| Stated problem |
Substitute "Screen size" for "Viewport" throughout the records below, and leave every other part of them unchanged.

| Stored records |
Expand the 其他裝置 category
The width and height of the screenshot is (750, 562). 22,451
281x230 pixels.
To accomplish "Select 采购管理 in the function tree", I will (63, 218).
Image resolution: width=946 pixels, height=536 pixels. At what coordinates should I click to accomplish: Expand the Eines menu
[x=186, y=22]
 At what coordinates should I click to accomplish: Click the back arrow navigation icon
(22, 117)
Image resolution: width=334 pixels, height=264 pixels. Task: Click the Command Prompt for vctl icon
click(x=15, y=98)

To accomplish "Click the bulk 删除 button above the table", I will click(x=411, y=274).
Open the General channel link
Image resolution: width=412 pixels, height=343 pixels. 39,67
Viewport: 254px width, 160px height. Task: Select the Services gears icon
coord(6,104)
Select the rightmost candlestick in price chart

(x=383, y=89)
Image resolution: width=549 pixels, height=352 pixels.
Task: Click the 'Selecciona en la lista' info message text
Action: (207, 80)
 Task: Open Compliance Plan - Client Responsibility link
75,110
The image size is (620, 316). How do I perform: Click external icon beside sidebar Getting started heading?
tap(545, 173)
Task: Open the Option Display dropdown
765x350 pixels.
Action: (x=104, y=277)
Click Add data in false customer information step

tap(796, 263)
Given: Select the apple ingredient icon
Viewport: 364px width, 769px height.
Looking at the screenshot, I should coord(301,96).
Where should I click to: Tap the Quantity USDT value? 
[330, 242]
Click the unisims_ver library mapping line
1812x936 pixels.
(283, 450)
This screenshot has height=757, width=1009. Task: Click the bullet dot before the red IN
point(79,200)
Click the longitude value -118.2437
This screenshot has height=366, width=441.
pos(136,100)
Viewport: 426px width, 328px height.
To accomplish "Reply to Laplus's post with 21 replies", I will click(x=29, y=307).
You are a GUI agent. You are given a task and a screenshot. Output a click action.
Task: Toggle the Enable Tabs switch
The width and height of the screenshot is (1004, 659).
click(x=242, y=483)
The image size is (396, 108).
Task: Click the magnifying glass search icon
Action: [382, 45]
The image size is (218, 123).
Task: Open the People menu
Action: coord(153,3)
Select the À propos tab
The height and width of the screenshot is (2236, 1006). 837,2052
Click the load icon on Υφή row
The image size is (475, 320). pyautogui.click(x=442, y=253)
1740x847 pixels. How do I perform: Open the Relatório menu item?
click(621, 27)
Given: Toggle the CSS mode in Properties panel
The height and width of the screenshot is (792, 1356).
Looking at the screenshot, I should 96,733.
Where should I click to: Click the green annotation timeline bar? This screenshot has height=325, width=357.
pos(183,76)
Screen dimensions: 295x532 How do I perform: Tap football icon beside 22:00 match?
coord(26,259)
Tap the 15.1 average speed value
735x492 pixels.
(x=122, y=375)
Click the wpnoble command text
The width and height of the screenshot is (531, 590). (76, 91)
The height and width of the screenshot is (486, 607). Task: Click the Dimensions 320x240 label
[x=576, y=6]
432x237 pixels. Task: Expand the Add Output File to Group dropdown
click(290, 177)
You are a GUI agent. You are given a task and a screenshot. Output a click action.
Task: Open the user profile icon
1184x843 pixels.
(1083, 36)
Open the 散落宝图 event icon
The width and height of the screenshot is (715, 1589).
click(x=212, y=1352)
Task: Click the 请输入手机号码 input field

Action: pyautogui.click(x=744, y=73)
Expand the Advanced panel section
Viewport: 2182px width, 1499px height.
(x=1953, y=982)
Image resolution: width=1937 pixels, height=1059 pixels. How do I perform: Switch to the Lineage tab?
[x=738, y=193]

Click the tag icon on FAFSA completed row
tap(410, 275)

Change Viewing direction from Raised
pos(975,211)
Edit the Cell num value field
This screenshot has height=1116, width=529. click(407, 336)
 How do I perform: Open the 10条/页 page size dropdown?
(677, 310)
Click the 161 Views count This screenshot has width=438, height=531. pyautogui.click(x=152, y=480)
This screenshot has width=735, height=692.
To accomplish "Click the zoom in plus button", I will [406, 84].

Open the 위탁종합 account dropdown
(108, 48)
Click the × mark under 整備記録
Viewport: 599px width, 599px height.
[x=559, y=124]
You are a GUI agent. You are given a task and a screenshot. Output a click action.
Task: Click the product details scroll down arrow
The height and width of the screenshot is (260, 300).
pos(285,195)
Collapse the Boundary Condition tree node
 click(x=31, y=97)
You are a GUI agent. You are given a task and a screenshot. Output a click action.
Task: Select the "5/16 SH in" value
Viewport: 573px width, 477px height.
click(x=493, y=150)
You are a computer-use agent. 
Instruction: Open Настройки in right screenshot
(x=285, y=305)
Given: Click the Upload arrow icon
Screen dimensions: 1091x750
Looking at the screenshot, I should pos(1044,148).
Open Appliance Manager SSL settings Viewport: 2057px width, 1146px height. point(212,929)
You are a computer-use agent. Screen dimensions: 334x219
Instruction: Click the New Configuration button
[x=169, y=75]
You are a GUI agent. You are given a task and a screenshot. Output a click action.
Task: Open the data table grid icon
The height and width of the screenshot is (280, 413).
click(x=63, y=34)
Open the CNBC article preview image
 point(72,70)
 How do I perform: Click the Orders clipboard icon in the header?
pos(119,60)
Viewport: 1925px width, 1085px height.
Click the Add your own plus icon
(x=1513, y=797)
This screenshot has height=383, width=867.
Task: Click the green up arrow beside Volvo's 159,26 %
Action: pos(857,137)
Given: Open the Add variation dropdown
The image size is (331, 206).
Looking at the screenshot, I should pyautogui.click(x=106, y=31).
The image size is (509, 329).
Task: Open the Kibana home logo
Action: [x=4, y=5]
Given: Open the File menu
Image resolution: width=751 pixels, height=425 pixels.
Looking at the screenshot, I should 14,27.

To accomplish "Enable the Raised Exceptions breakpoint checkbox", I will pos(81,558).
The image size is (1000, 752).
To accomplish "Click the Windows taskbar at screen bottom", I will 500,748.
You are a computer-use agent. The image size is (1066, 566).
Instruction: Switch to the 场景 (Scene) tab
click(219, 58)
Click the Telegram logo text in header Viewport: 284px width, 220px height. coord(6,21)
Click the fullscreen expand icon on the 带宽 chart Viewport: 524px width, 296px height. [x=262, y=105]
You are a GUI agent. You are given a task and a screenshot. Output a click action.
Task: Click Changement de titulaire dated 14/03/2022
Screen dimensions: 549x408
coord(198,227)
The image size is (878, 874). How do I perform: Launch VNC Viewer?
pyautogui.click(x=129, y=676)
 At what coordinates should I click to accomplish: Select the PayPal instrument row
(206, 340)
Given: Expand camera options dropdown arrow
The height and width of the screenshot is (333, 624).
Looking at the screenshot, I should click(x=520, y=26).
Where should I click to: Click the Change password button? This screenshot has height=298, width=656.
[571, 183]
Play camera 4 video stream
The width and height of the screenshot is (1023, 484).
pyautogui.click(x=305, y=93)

| Expected answer |
Expand the 其他裝置 category
The width and height of the screenshot is (750, 562). 22,451
281x230 pixels.
To accomplish "Select 采购管理 in the function tree", I will (63, 218).
Image resolution: width=946 pixels, height=536 pixels. At what coordinates should I click to accomplish: Expand the Eines menu
[x=186, y=22]
 At what coordinates should I click to accomplish: Click the back arrow navigation icon
(22, 117)
Image resolution: width=334 pixels, height=264 pixels. Task: Click the Command Prompt for vctl icon
click(x=15, y=98)

To accomplish "Click the bulk 删除 button above the table", I will click(x=411, y=274).
Open the General channel link
Image resolution: width=412 pixels, height=343 pixels. 39,67
Screen size: 254px width, 160px height. Task: Select the Services gears icon
coord(6,104)
Select the rightmost candlestick in price chart

(x=383, y=89)
Image resolution: width=549 pixels, height=352 pixels.
Task: Click the 'Selecciona en la lista' info message text
Action: (207, 80)
 Task: Open Compliance Plan - Client Responsibility link
75,110
The image size is (620, 316). How do I perform: Click external icon beside sidebar Getting started heading?
tap(545, 173)
Task: Open the Option Display dropdown
765x350 pixels.
Action: (x=104, y=277)
Click Add data in false customer information step

tap(796, 263)
Given: Select the apple ingredient icon
Screen size: 364px width, 769px height.
Looking at the screenshot, I should coord(301,96).
Where should I click to: Tap the Quantity USDT value? 
[330, 242]
Click the unisims_ver library mapping line
1812x936 pixels.
(283, 450)
This screenshot has height=757, width=1009. Task: Click the bullet dot before the red IN
point(79,200)
Click the longitude value -118.2437
This screenshot has height=366, width=441.
pos(136,100)
Screen size: 426px width, 328px height.
To accomplish "Reply to Laplus's post with 21 replies", I will click(x=29, y=307).
You are a GUI agent. You are given a task and a screenshot. Output a click action.
Task: Toggle the Enable Tabs switch
The width and height of the screenshot is (1004, 659).
click(x=242, y=483)
The image size is (396, 108).
Task: Click the magnifying glass search icon
Action: [382, 45]
The image size is (218, 123).
Task: Open the People menu
Action: coord(153,3)
Select the À propos tab
The height and width of the screenshot is (2236, 1006). 837,2052
Click the load icon on Υφή row
The image size is (475, 320). pyautogui.click(x=442, y=253)
1740x847 pixels. How do I perform: Open the Relatório menu item?
click(621, 27)
Given: Toggle the CSS mode in Properties panel
The height and width of the screenshot is (792, 1356).
Looking at the screenshot, I should 96,733.
Where should I click to: Click the green annotation timeline bar? This screenshot has height=325, width=357.
pos(183,76)
Screen dimensions: 295x532 How do I perform: Tap football icon beside 22:00 match?
coord(26,259)
Tap the 15.1 average speed value
735x492 pixels.
(x=122, y=375)
Click the wpnoble command text
The width and height of the screenshot is (531, 590). (76, 91)
The height and width of the screenshot is (486, 607). Task: Click the Dimensions 320x240 label
[x=576, y=6]
432x237 pixels. Task: Expand the Add Output File to Group dropdown
click(290, 177)
You are a GUI agent. You are given a task and a screenshot. Output a click action.
Task: Open the user profile icon
1184x843 pixels.
(1083, 36)
Open the 散落宝图 event icon
The width and height of the screenshot is (715, 1589).
click(x=212, y=1352)
Task: Click the 请输入手机号码 input field

Action: pyautogui.click(x=744, y=73)
Expand the Advanced panel section
Screen size: 2182px width, 1499px height.
(x=1953, y=982)
Image resolution: width=1937 pixels, height=1059 pixels. How do I perform: Switch to the Lineage tab?
[x=738, y=193]

Click the tag icon on FAFSA completed row
tap(410, 275)

Change Viewing direction from Raised
pos(975,211)
Edit the Cell num value field
This screenshot has height=1116, width=529. click(407, 336)
 How do I perform: Open the 10条/页 page size dropdown?
(677, 310)
Click the 161 Views count This screenshot has width=438, height=531. pyautogui.click(x=152, y=480)
This screenshot has width=735, height=692.
To accomplish "Click the zoom in plus button", I will [406, 84].

Open the 위탁종합 account dropdown
(108, 48)
Click the × mark under 整備記録
Screen size: 599px width, 599px height.
[x=559, y=124]
You are a GUI agent. You are given a task and a screenshot. Output a click action.
Task: Click the product details scroll down arrow
The height and width of the screenshot is (260, 300).
pos(285,195)
Collapse the Boundary Condition tree node
 click(x=31, y=97)
You are a GUI agent. You are given a task and a screenshot. Output a click action.
Task: Select the "5/16 SH in" value
Screen size: 573px width, 477px height.
click(x=493, y=150)
You are a computer-use agent. 
Instruction: Open Настройки in right screenshot
(x=285, y=305)
Given: Click the Upload arrow icon
Screen dimensions: 1091x750
Looking at the screenshot, I should pos(1044,148).
Open Appliance Manager SSL settings Screen size: 2057px width, 1146px height. point(212,929)
You are a computer-use agent. Screen dimensions: 334x219
Instruction: Click the New Configuration button
[x=169, y=75]
You are a GUI agent. You are given a task and a screenshot. Output a click action.
Task: Open the data table grid icon
The height and width of the screenshot is (280, 413).
click(x=63, y=34)
Open the CNBC article preview image
 point(72,70)
 How do I perform: Click the Orders clipboard icon in the header?
pos(119,60)
Screen size: 1925px width, 1085px height.
Click the Add your own plus icon
(x=1513, y=797)
This screenshot has height=383, width=867.
Task: Click the green up arrow beside Volvo's 159,26 %
Action: pos(857,137)
Given: Open the Add variation dropdown
The image size is (331, 206).
Looking at the screenshot, I should pyautogui.click(x=106, y=31).
The image size is (509, 329).
Task: Open the Kibana home logo
Action: [x=4, y=5]
Given: Open the File menu
Image resolution: width=751 pixels, height=425 pixels.
Looking at the screenshot, I should 14,27.

To accomplish "Enable the Raised Exceptions breakpoint checkbox", I will pos(81,558).
The image size is (1000, 752).
To accomplish "Click the Windows taskbar at screen bottom", I will 500,748.
You are a computer-use agent. The image size is (1066, 566).
Instruction: Switch to the 场景 (Scene) tab
click(219, 58)
Click the Telegram logo text in header Screen size: 284px width, 220px height. coord(6,21)
Click the fullscreen expand icon on the 带宽 chart Screen size: 524px width, 296px height. [x=262, y=105]
You are a GUI agent. You are given a task and a screenshot. Output a click action.
Task: Click Changement de titulaire dated 14/03/2022
Screen dimensions: 549x408
coord(198,227)
The image size is (878, 874). How do I perform: Launch VNC Viewer?
pyautogui.click(x=129, y=676)
 At what coordinates should I click to accomplish: Select the PayPal instrument row
(206, 340)
Given: Expand camera options dropdown arrow
The height and width of the screenshot is (333, 624).
Looking at the screenshot, I should click(x=520, y=26).
Where should I click to: Click the Change password button? This screenshot has height=298, width=656.
[571, 183]
Play camera 4 video stream
The width and height of the screenshot is (1023, 484).
pyautogui.click(x=305, y=93)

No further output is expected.